A vignette on human AGT mechanism

The O⁶-alkylguanine-DNA alkyltransferases are universally present in living organisms. Because of their role in maintenance of DNA integrity they are subject of many studies to develop resistance to cancer therapeutic alkylating agents (24). Regarding the enzyme mechanism it was deduced from the structure of the hAGT that N146-E172 dyad is responsible for deprotonating the active site Cys₁₄₅ (16). However, our studies with several hAGT variants show N137 to be responsible for active site thiolate formation.

Are selenoenzymes more active than their cysteine homologs?

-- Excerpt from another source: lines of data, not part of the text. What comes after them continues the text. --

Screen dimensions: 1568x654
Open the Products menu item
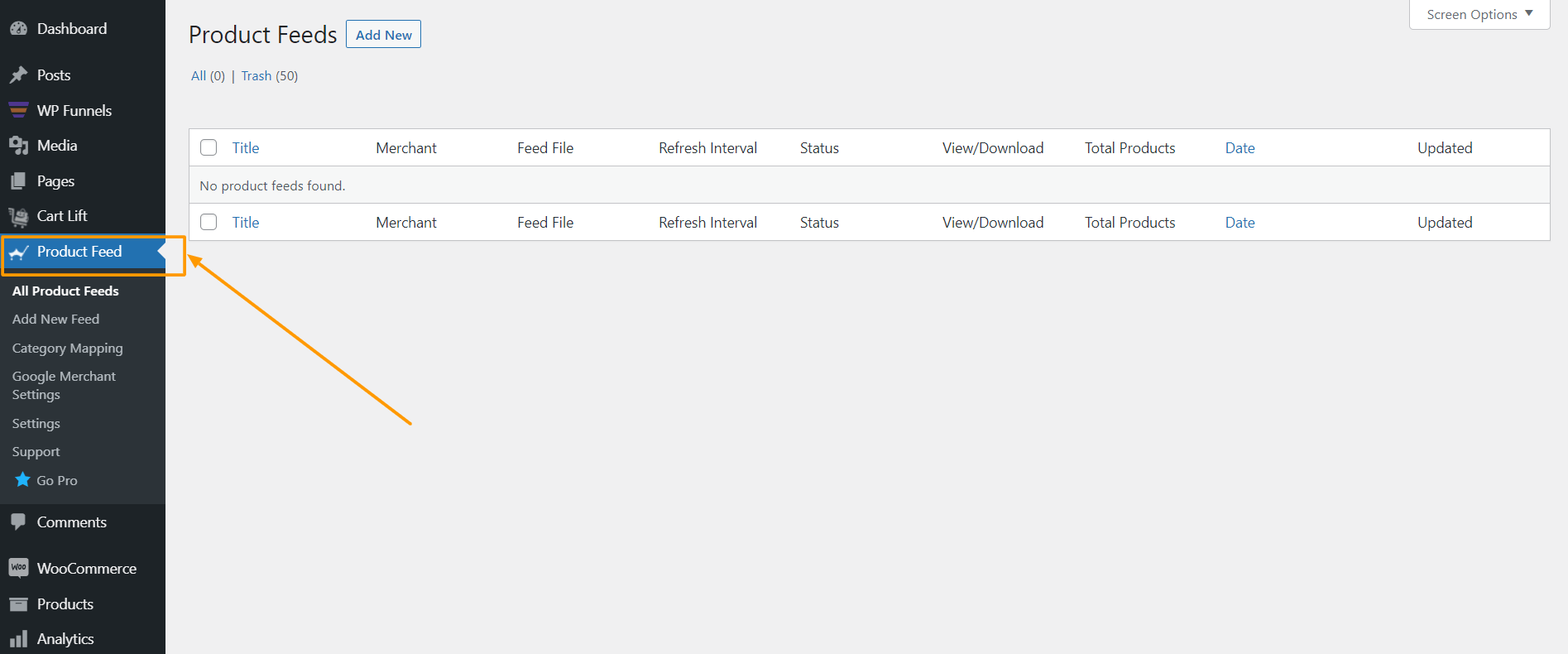click(65, 604)
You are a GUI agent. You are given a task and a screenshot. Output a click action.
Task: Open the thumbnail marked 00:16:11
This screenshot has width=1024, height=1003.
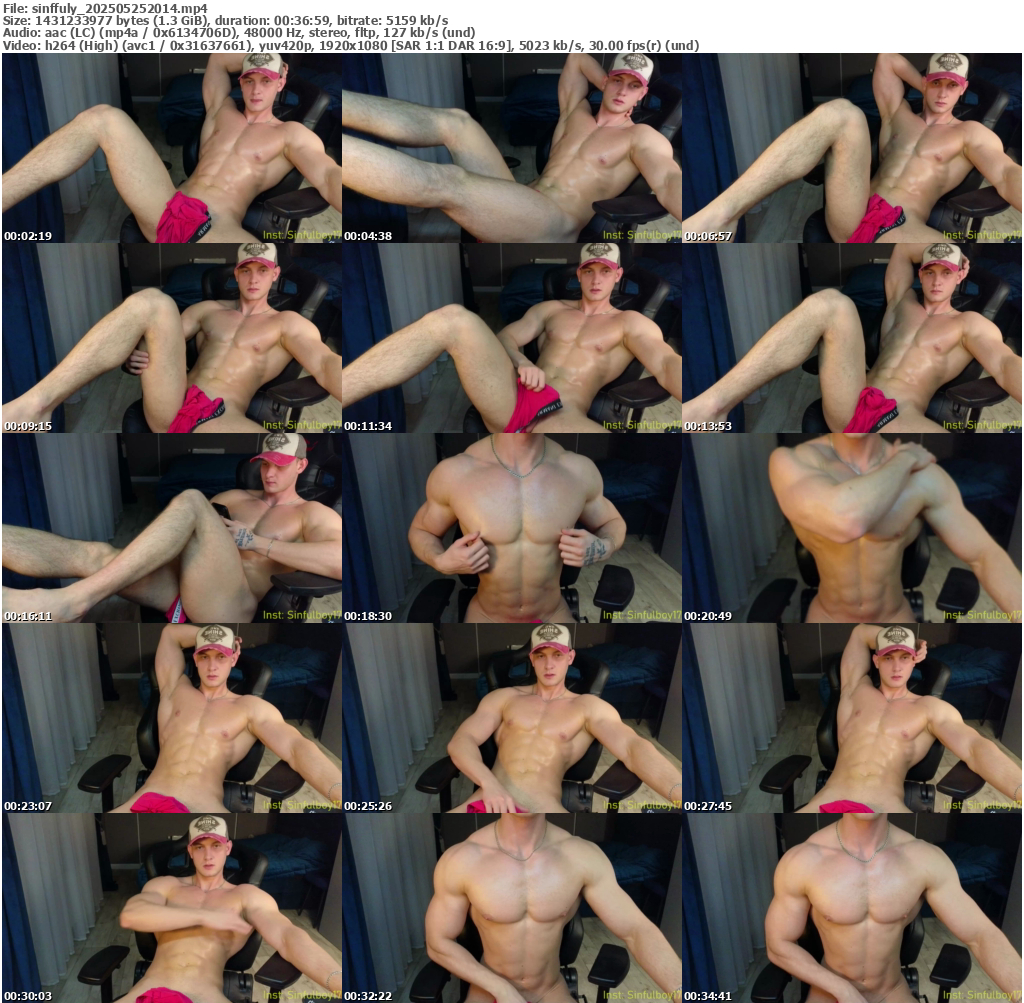[171, 528]
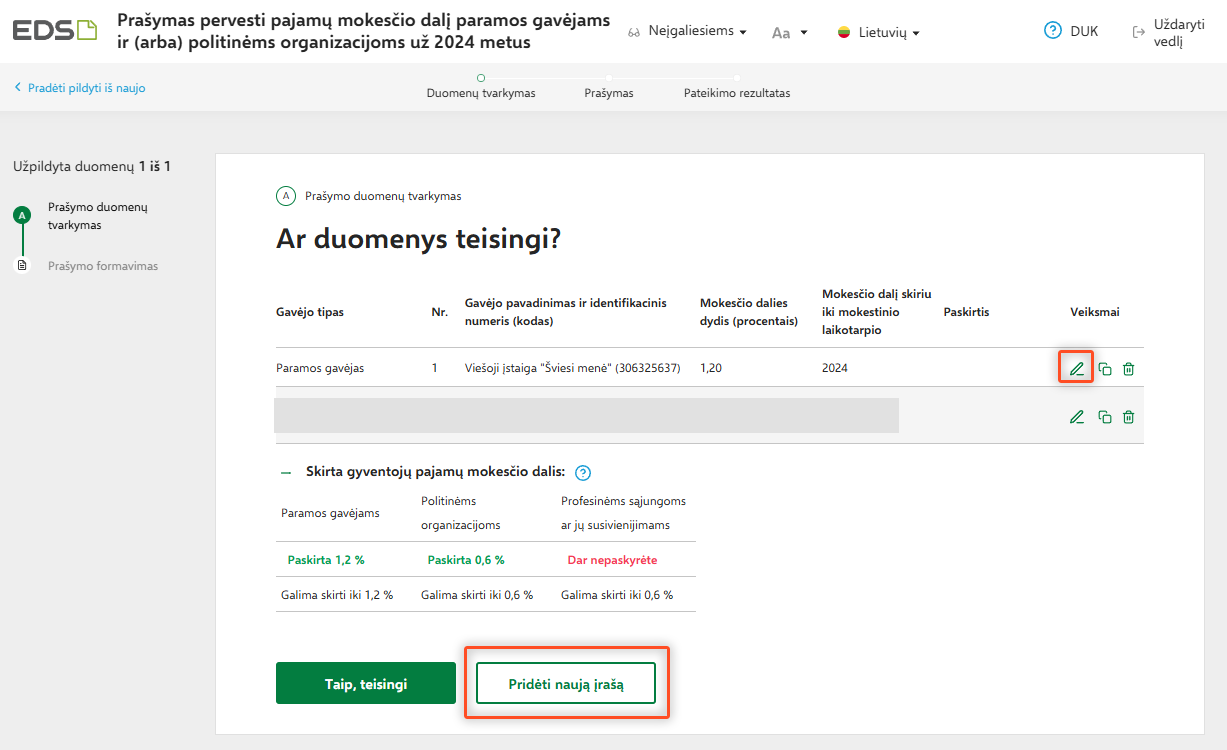Open the DUK help page
The image size is (1227, 750).
point(1071,31)
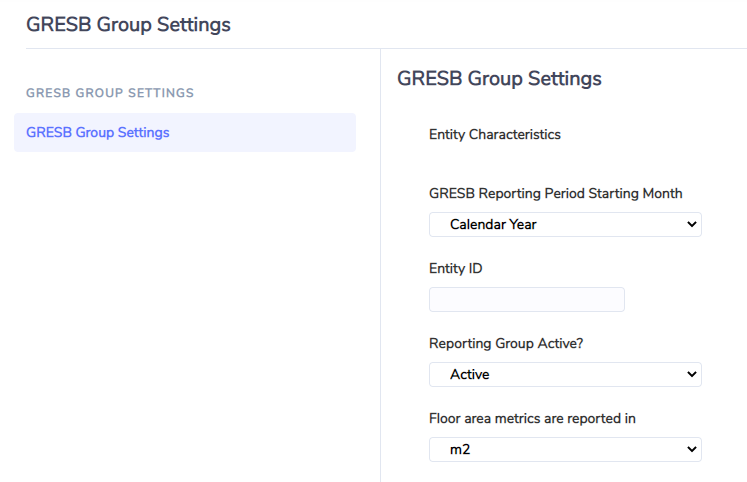Click the chevron arrow beside Active

pos(692,374)
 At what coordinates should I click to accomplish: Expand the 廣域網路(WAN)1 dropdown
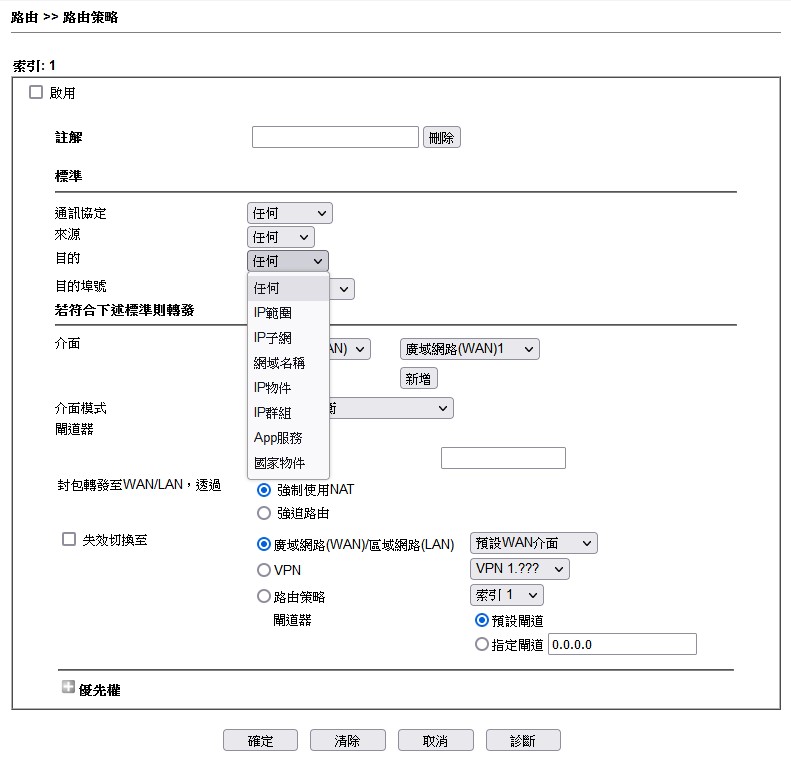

Selenoproteins are essential in many organisms (25). Some selenoenzymes also have Cys homologs, which are generally considered to have lower catalytic efficiencies (12,26–27). As the results of Cys to Sec replacement are more complex than a simple pKa change (12,26–27) a general statement on the catalytic activity of selenoenzymes cannot be made. While it was shown that the Cys homolog of E. coli selenoenzyme formate dehydrogenase H is ∼5000-fold less active, the natural Cys homolog of Drosophila thioredoxin reductase shows similar activity to the human selenoenzyme (27,28). In this regard, our studies generated a hAGT N137A variant whose Cys₁₄₅ form is inactive, while the Sec₁₄₅ homolog is active.

SUPPLEMENTARY DATA

Supplementary Data are available at NAR Online.

FUNDING

Division of Chemical Sciences, Geosciences and Biosciences, Office of Basic Energy Sciences of the US Department of Energy [DE-FG02-98ER20311, for funding the genetic experiments]; National Institute of General Medical Sciences [GM22854]; Defense Advanced Research Projects Agency [contract N66001-12-C-4211]; K.H. was a fellow of Institute for Innovation, Ajinomoto Co., Kawasaki, Japan. Funding for open access charge: National Institute of General Medical Sciences [GM22854].

Conflict of interest statement. None declared.